◆ TEXT SECTION ◆
Servants, servants everywhere?
(I Samuel 25)

David’s band of men had not harmed wealthy livestock owner Nabal’s shepherds nor stolen anything from them, including the sheep.  They were a protective belt around Nabal’s flocks.   And now David sent ten men to Nabal to humbly ask for some food, at the end of sheep shearing when Nabal was about to celebrate a successful year of wool and meat production.  1Samuel 25:14 tells us that Nabal “hurled insults at them”.  How did Nabal insult David so much that he immediately ordered 400 of his men to buckle on their swords, to wipe out all the men in Nabal’s employ?  The common English translations do not make this clear.  So, many Bible readers believe it was because Nabal refused to give them any food.  Was this the reason?  

David had sent ten young men. The Hebrew word translated as “young men” is ne’arim which commonly means "lad", "attendant" or "servant". We should note well this inoffensive word.  

 David’s young followers explained how they had not “insulted” (NASB) or “mistreated” (NIV) Nabal’s shepherds, nor had they stolen anything.  “Ask your ne’arim and they will tell you,” David’s ne’arim urged Nabal.  “Please give whatever you find at hand to your servants and to your son David,” they asked humbly.  In making this request, they referred to themselves as ‘abadim. The BDB tells us the word means “slave”, or “servant” in the sense of the humblest servant. David’s men were humbling themselves, but called David Nabal’s son.

In reply, Nabal arrogantly asked, “Who is this David?”  Was he really ignorant about who David was?  It couldn’t be, for his wife Abigail knew well that God was with David and would make him king of Israel: “The Lord will certainly make a lasting dynasty for my master [i.e. David] because he fights the Lord’s battles” (1Sam 25:28).  Abigail also knew that King Saul was pursuing David.  “Even though someone is pursuing you to take your life, the life of my master is bound securely in the bundle of the living by the Lord your God” (v.29).  “When the Lord has done for my master every good thing He promised concerning him and has appointed him leader over Israel,” she continued, reiterating that she knew he would become King of Israel some day.  Now, if Abigail knew all this, how likely is it that her husband, presumably the main source of her information, did not know all this too?  Was there any man in Israel at that time who had not heard of the David who slew the giant Goliath, or heard of his great military exploits? So when Nabal exclaimed “Who is this David?” it was clearly an intentional insult to David.  In today’s English, it would be like saying, “Who the hell is David?  He’s a nobody!”  Nabal was not only insulting David, he was also insulting God!

◆ GIVEN PROBLEM ◆
Summarize the passage on Nabal and David in two sentences.

◆ GIVEN DATA ◆
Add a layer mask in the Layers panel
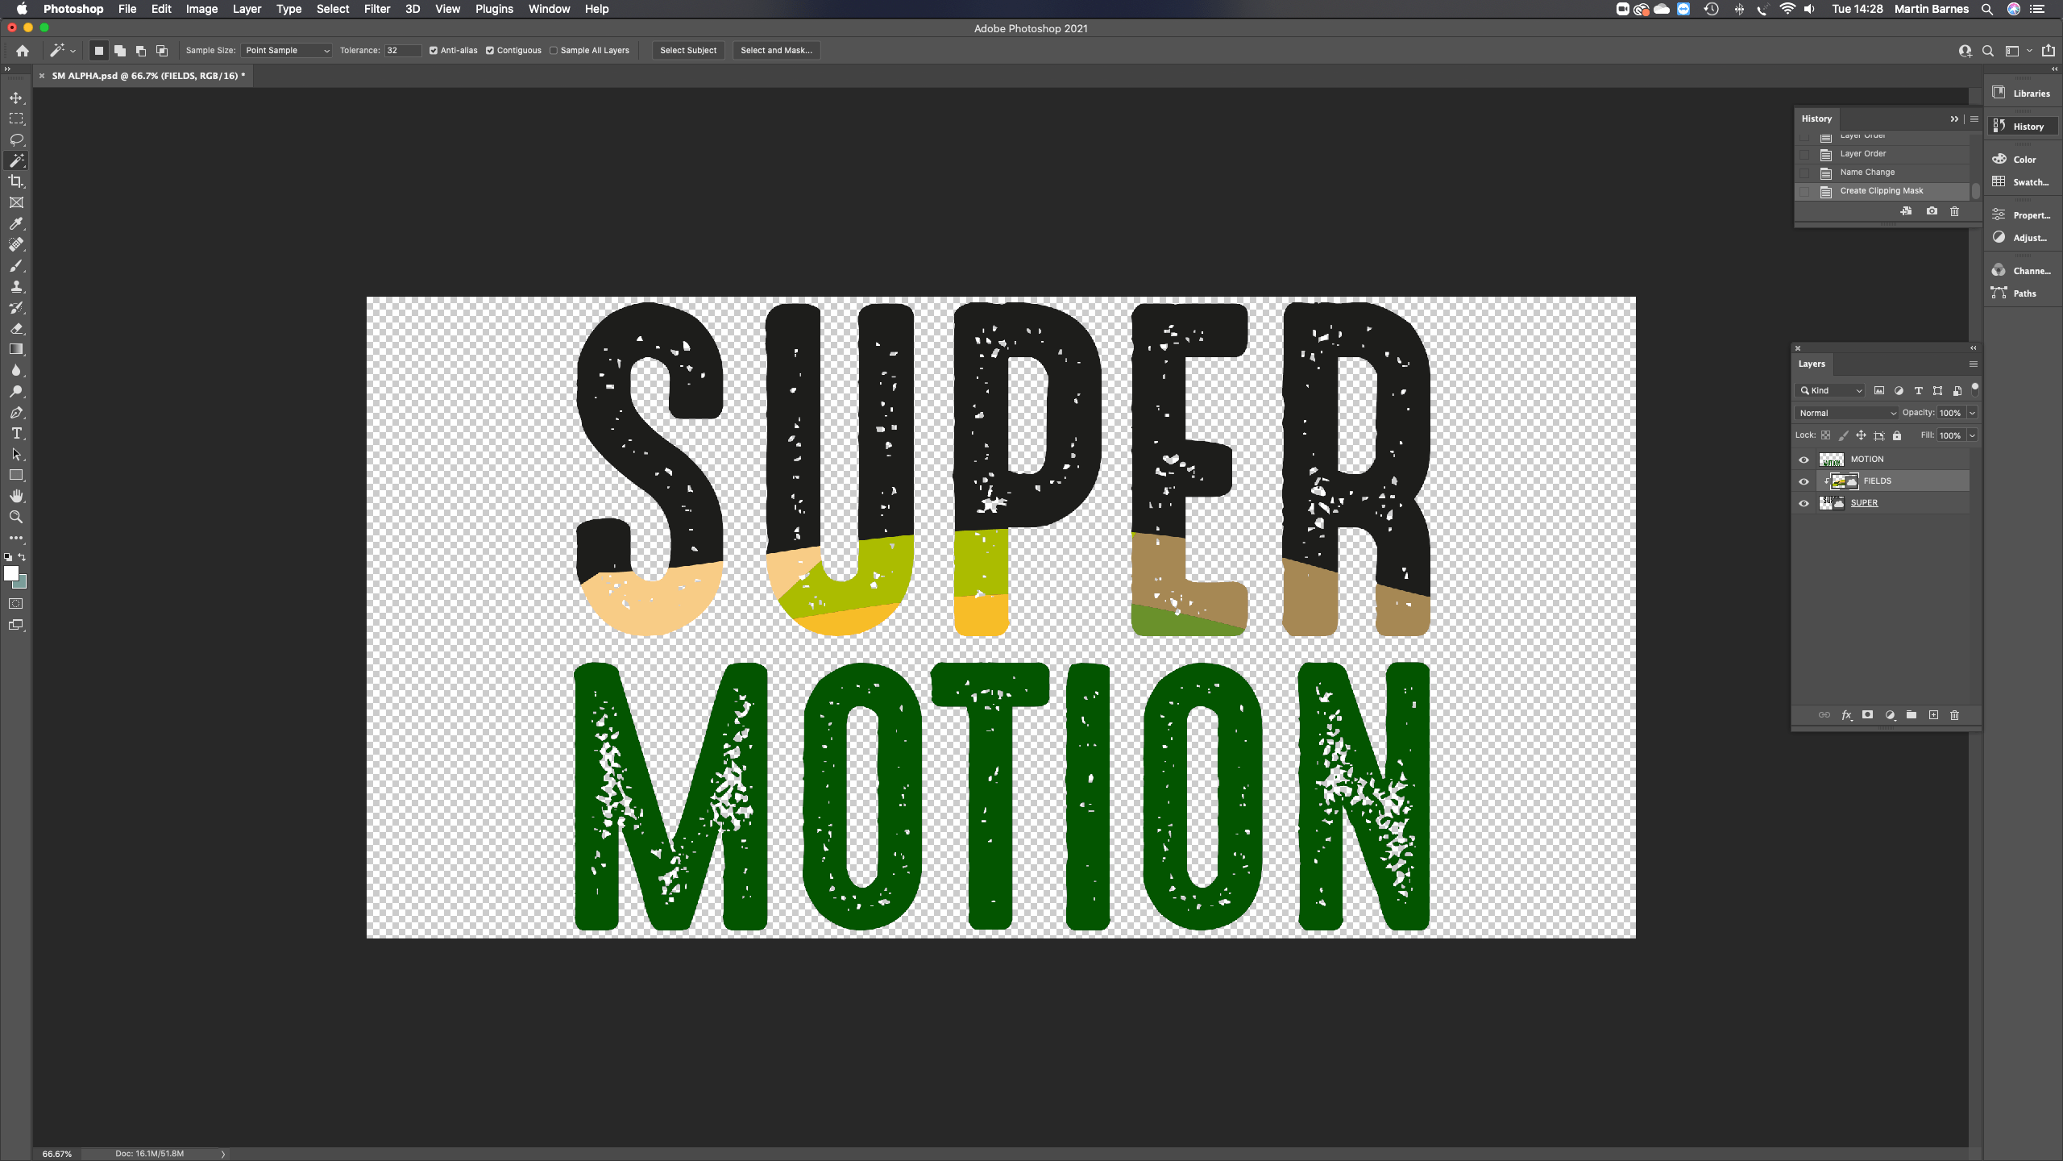This screenshot has height=1161, width=2063. (x=1867, y=715)
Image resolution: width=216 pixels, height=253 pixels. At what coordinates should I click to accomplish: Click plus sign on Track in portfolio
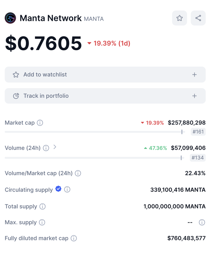click(195, 96)
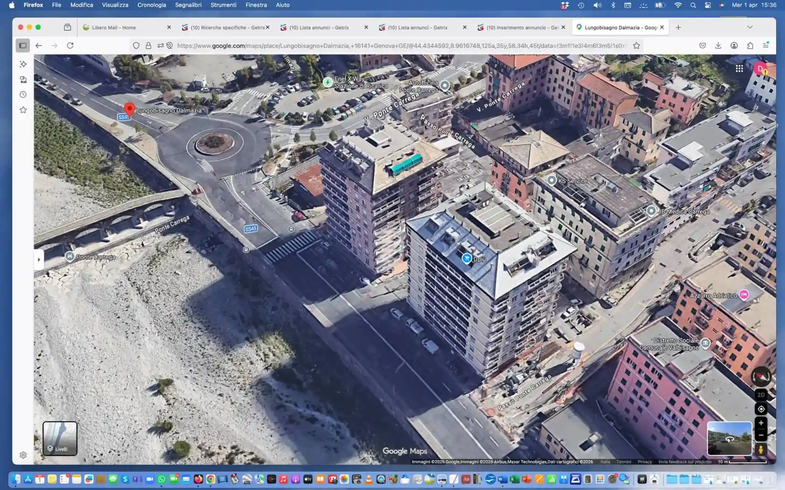Click the Street View preview thumbnail
This screenshot has width=785, height=490.
[730, 438]
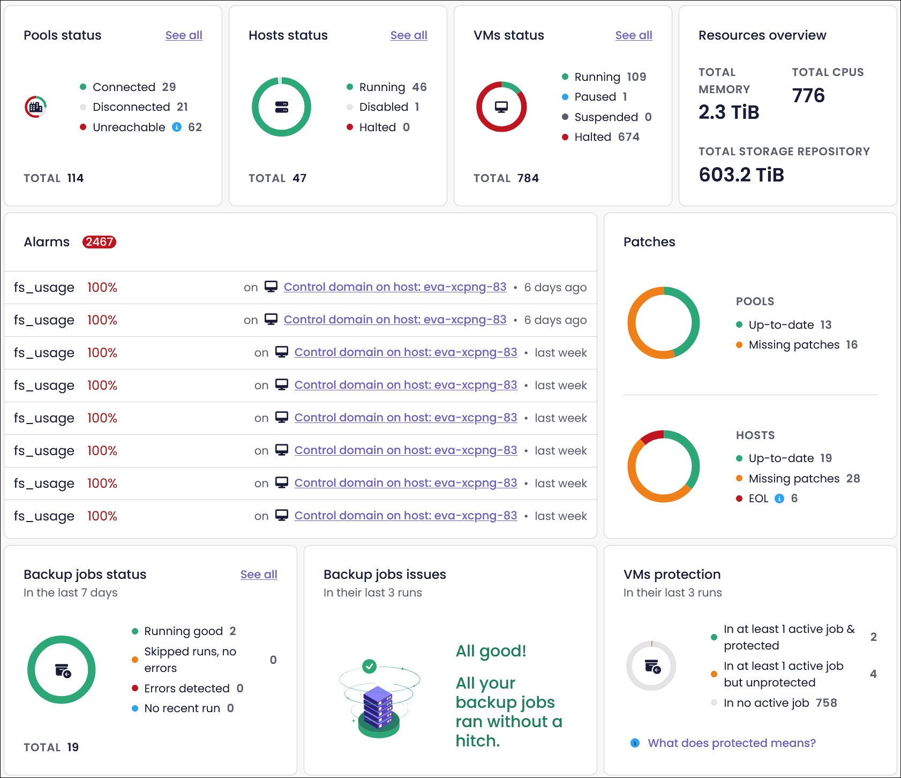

◆ SOLUTION TO THE EXERCISE ◆
David's band had protected Nabal's flocks and taken nothing, and at the end of sheep shearing David sent ten young men to humbly ask Nabal for food, but Nabal hurled insults at them. The text argues that Nabal's reply, "Who is this David?", was not ignorance, since his wife Abigail knew God would make David king and hardly anyone in Israel had not heard of David, but an intentional insult to both David and God.